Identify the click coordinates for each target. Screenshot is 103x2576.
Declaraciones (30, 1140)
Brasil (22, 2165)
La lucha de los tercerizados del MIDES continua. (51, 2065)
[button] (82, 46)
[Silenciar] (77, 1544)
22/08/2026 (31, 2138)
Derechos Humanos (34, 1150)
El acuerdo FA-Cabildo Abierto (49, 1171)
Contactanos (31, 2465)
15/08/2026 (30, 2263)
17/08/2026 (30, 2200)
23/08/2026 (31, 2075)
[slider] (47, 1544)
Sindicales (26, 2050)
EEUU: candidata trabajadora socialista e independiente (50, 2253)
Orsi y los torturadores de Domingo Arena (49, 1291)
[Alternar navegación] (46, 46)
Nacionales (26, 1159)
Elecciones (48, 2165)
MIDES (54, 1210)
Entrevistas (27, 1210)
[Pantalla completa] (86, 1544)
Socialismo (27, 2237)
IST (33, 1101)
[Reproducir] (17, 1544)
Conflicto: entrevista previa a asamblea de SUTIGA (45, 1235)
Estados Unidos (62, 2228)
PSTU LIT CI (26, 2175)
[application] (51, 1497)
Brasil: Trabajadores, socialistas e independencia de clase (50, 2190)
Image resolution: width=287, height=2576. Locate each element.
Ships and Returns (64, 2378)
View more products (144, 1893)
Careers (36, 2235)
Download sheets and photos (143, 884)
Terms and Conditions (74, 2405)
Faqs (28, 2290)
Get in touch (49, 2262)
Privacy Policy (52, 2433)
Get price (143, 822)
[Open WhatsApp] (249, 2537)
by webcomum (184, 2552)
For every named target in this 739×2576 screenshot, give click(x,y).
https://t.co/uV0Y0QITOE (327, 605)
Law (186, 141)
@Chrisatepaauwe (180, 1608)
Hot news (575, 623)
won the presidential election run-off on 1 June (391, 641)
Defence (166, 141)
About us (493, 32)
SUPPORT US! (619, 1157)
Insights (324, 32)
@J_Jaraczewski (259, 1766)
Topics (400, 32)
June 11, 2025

**About this exercise**
Each line of the material above must be retyped precisely.

**Result of the exercise**
Identify the click coordinates for each target. Screenshot is 103x2576.
Declaraciones (30, 1140)
Brasil (22, 2165)
La lucha de los tercerizados del MIDES continua. (51, 2065)
[button] (82, 46)
[Silenciar] (77, 1544)
22/08/2026 (31, 2138)
Derechos Humanos (34, 1150)
El acuerdo FA-Cabildo Abierto (49, 1171)
Contactanos (31, 2465)
15/08/2026 (30, 2263)
17/08/2026 (30, 2200)
23/08/2026 (31, 2075)
[slider] (47, 1544)
Sindicales (26, 2050)
EEUU: candidata trabajadora socialista e independiente (50, 2253)
Orsi y los torturadores de Domingo Arena (49, 1291)
[Alternar navegación] (46, 46)
Nacionales (26, 1159)
Elecciones (48, 2165)
MIDES (54, 1210)
Entrevistas (27, 1210)
[Pantalla completa] (86, 1544)
Socialismo (27, 2237)
IST (33, 1101)
[Reproducir] (17, 1544)
Conflicto: entrevista previa a asamblea de SUTIGA (45, 1235)
Estados Unidos (62, 2228)
PSTU LIT CI (26, 2175)
[application] (51, 1497)
Brasil: Trabajadores, socialistas e independencia de clase (50, 2190)
Image resolution: width=287, height=2576. Locate each element.
Ships and Returns (64, 2378)
View more products (144, 1893)
Careers (36, 2235)
Download sheets and photos (143, 884)
Terms and Conditions (74, 2405)
Faqs (28, 2290)
Get in touch (49, 2262)
Privacy Policy (52, 2433)
Get price (143, 822)
[Open WhatsApp] (249, 2537)
by webcomum (184, 2552)
For every named target in this 739×2576 screenshot, give click(x,y).
https://t.co/uV0Y0QITOE (327, 605)
Law (186, 141)
@Chrisatepaauwe (180, 1608)
Hot news (575, 623)
won the presidential election run-off on 1 June (391, 641)
Defence (166, 141)
About us (493, 32)
SUPPORT US! (619, 1157)
Insights (324, 32)
@J_Jaraczewski (259, 1766)
Topics (400, 32)
June 11, 2025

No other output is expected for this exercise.